Director Clapper will offer insights on the many and varied threats to U.S. national security—from terrorism to cyber to regional instability—and how the United States is responding to protect American lives and interests around the world.
This event is part of the 2015-2016 Community Programs Policy & Thought Leaders Series.
The Honorable James R. Clapper was sworn in as the fourth Director of National Intelligence (DNI) on August 9, 2010. As DNI, Mr. Clapper leads the United States Intelligence Community and serves as the principal intelligence advisor to the President.
Mr. Clapper retired in 1995 after a distinguished career in the U.S. Armed Forces. His career began as a rifleman in the U.S. Marine Corps Reserve and culminated as a lieutenant general in the U.S. Air Force and Director of the Defense Intelligence Agency. His intelligence-related positions over his 32 years in uniform included Assistant Chief of Staff for Intelligence at U.S. Air Force Headquarters during Operations Desert Shield/Desert Storm and Director of Intelligence for three war-fighting commands: U.S. Forces Korea, Pacific Command, and Strategic Air Command. Of note, he also served two combat tours during the Southeast Asia conflict and flew 73 combat support missions in EC-47s over Laos and Cambodia.
Directly following his retirement, Mr. Clapper worked in industry for six years as an executive in three successive companies with his business focus being the Intelligence Community. Mr. Clapper also served as a consultant and advisor to Congress and to the Departments of Defense and Energy and as a member of a wide variety of government panels, boards, commissions, and advisory groups. He was a member of the Downing Assessment Task Force that investigated the Khobar Towers bombing in 1996, and was vice chairman of a commission chaired by former Governor Jim Gilmore of Virginia on the subject of homeland security.

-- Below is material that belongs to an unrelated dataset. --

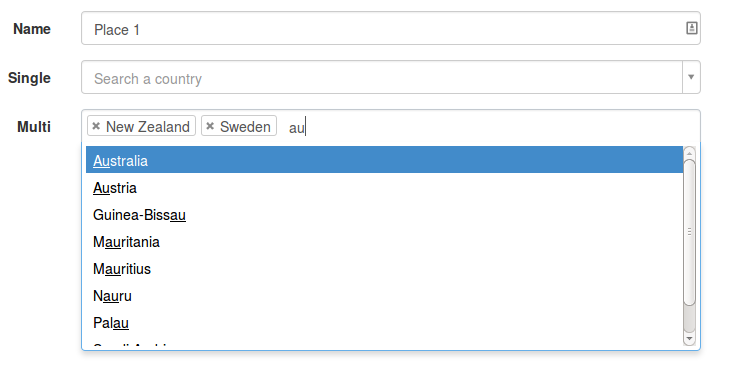The image size is (740, 376).
Task: Open the Single country dropdown arrow
Action: 691,77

Mr. Clapper returned to the government in September 2001 as the first civilian director of the National Imagery and Mapping Agency (NIMA). He served as Director for five years transforming it into the National Geospatial-Intelligence Agency (NGA) as it is today.
Prior to becoming the Director of National Intelligence, Mr. Clapper served for over three years in two Administrations as the Under Secretary of Defense for Intelligence, where he served as the principal staff assistant and advisor to the Secretary and Deputy Secretary of Defense on intelligence, counterintelligence, and security matters for the Department. In this capacity, he was also dual-hatted as the Director of Defense Intelligence for DNI.
Mr. Clapper earned a bachelor’s degree in government and politics from the University of Maryland, a master’s degree in political science from St. Mary’s University, San Antonio, Texas, and an honorary doctorate in strategic intelligence from the then Joint Military Intelligence College.
His awards include three National Intelligence Distinguished Service Medals, two Defense Distinguished Service Medals, the Air Force Distinguished Service Medal, the Coast Guard’s Distinguished Public Service Award, the Department of Defense Distinguished Civilian Service Award, and a host of other U.S. military and foreign government awards and decorations. He was named as one of the Top 100 Information Technology Executives by Federal Computer Week in 2001, and has been singled out by the NAACP in the form of its National Distinguished Service Award, and has been awarded the Presidentially-conferred National Security Medal.